A whole system of exploitation is thus erected on the back of Third World workers, but racism keeps it from the light of day- and racism and institutional sclerosis put it beyond the unions’ purview. And the workers themselves are prevented by the constantly changing, ad hoc nature of their work from organising on their own behalf. Seldom are the same workers allowed to do the same job or work in the same place for too long-and often they do not speak the same language or connect culturally. And because many are illegal or seeking asylum and are fearful of being sent back to the authoritarian regimes they escaped from, they become capital’s captive labour par excellence. 

But it is capital, multinational capital, that throws them up on Europe’s shores in the first place. Requiring regimes that are hospit able to their investment, provide markets for their goods, yield labour for their activities, multinational corporations predicate the dictator ships that imperialism sets up for them. Trade no longer follows the flag, the flag follows trade. All sorts of trade: the trade in armaments which foments local wars, the trade in tourism which makes hotels out of fishermen’s homes and peasants’ huts and bids the people eat cake, the agribusiness trade which, as in Sri Lanka, is turning rice fields into pineapple plantations as once it turned them into tea, the trade in debt which keeps the Third World for ever on its knees and feathers the bed of international finance – and the trade in peoples which follows as a consequence of these. 

The fascist dicatorships and the authoritarian democracies that western powers set up in Third World countries in their own economic and political interests are also those that provide the West with the flexible labour force it needs to run post-industrial society.

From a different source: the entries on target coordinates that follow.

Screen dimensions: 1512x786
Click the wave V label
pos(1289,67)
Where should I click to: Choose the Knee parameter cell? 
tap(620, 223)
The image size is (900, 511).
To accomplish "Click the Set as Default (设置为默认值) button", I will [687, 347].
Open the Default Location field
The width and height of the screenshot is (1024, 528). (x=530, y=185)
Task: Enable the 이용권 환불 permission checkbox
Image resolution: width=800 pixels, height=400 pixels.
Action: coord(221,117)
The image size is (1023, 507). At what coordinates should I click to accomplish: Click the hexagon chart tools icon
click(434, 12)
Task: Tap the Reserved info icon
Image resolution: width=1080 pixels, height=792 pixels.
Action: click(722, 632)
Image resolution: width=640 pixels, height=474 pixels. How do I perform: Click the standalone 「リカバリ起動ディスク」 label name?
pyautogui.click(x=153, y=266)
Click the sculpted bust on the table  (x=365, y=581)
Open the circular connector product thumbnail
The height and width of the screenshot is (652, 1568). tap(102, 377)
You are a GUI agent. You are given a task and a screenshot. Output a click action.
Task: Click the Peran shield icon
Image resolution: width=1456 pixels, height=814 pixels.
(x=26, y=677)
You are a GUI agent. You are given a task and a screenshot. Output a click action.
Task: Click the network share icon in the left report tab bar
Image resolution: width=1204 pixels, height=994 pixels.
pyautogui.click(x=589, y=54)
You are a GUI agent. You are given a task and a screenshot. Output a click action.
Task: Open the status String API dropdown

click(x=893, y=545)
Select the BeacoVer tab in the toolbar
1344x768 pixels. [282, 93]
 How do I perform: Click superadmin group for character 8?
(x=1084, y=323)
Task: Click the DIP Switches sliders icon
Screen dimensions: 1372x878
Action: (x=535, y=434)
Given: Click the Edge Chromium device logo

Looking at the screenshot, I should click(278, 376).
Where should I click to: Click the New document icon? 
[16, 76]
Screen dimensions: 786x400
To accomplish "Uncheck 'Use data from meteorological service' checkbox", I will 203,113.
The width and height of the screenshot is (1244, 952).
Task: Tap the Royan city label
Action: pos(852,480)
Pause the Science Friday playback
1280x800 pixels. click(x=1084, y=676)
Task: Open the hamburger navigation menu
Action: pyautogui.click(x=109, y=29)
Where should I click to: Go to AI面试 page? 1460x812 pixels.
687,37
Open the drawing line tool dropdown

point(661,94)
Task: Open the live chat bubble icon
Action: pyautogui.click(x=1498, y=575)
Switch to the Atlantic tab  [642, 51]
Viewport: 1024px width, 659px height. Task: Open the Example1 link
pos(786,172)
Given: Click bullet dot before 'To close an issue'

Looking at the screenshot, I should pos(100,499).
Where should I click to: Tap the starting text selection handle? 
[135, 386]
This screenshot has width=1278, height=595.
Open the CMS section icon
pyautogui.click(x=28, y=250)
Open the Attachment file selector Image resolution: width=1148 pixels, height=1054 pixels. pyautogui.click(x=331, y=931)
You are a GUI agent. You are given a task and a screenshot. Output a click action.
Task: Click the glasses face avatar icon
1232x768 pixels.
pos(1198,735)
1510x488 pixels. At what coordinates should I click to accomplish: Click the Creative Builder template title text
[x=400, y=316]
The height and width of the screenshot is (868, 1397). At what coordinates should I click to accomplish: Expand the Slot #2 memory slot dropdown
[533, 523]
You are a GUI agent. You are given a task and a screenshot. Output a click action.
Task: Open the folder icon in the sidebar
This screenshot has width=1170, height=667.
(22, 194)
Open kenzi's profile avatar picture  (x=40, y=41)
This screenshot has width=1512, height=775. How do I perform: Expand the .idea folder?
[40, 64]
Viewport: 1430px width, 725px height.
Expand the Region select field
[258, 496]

Racism is the control mechanism that keeps that labour force within social and political bounds. 

We are moving from an ethnocentric racism to an Eurocentric racism, from the different racisms of the different member states to a common, market racism, without losing out on the institutional differentials which are necessary to manage the insurgent black population within each nation state. Citizenship may open Europe’s borders to blacks and allow them free movement, but racism which cannot tell one black from another, a citizen from an immigrant, an immigrant from a refugee – and classes all Third World peoples as immigrants and refugees and all immigrants and refugees as terrorists and drug-dealers – is going to make such movement fraught and fancy.